[Text under study — start]

Caught between gunmen, residents in crossfire live on the edge
On Tuesday, September 7, a coronavirus no-movement day, heavily armed gangsters from Stevens Lane traded bullets in the Chinese Cemetery on Waltham Park Road with rival gunmen from Pretoria Road affiliated with the Spade Corner Gang. The fury was a...
On Tuesday, September 7, a coronavirus no-movement day, heavily armed gangsters from Stevens Lane traded bullets in the Chinese Cemetery on Waltham Park Road with rival gunmen from Pretoria Road affiliated with the Spade Corner Gang.
The fury was a stark reminder to residents of Whitfield Town and nearby communities that living on the borderline can be a matter of life and death.
There were no reports of injuries from the latest gunfight, but, for Bev, it was another close call.

[Text under study — finish]

Problem statement
Edit the article on the gang crossfire, giving everything from "Caught between gunmen, residents" down to "fury was a..." again with "gunmen" replaced by "shooters" throughout.

[Records provided — start]

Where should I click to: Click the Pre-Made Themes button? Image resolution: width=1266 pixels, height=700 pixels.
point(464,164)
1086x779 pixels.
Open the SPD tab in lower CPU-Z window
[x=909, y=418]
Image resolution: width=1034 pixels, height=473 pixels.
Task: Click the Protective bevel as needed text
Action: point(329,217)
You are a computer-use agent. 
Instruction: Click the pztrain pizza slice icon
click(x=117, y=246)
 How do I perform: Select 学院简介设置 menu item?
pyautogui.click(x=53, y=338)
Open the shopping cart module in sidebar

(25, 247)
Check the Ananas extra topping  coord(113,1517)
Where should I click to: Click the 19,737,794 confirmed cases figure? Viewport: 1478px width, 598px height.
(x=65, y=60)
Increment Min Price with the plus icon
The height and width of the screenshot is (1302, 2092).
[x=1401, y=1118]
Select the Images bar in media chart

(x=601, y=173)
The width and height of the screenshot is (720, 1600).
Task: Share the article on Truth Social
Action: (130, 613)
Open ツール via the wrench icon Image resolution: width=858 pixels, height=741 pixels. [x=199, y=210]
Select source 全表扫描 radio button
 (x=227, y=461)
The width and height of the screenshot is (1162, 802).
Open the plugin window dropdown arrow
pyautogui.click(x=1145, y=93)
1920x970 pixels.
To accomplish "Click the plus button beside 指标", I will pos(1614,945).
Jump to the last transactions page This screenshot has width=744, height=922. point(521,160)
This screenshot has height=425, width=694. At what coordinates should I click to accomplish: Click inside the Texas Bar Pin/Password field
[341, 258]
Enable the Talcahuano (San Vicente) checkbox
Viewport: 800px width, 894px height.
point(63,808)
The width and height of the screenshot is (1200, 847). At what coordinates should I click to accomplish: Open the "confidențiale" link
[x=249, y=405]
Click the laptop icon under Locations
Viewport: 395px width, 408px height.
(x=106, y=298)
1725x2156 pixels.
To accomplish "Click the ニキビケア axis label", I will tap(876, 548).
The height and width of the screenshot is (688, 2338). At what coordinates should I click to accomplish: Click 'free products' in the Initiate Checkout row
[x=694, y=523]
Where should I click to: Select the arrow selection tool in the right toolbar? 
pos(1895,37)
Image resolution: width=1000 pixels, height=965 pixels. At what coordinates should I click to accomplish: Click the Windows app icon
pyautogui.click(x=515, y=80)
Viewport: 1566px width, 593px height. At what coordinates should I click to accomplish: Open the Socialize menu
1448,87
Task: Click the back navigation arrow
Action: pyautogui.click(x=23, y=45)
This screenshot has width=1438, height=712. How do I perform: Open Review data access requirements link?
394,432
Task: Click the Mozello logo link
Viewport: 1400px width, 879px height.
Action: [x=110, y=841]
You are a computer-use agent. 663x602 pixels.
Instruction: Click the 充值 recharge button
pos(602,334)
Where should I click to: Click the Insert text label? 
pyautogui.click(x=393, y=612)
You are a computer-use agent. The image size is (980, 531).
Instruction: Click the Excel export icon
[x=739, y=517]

[Records provided — finish]

The answer
Caught between shooters, residents in crossfire live on the edge
On Tuesday, September 7, a coronavirus no-movement day, heavily armed gangsters from Stevens Lane traded bullets in the Chinese Cemetery on Waltham Park Road with rival shooters from Pretoria Road affiliated with the Spade Corner Gang. The fury was a...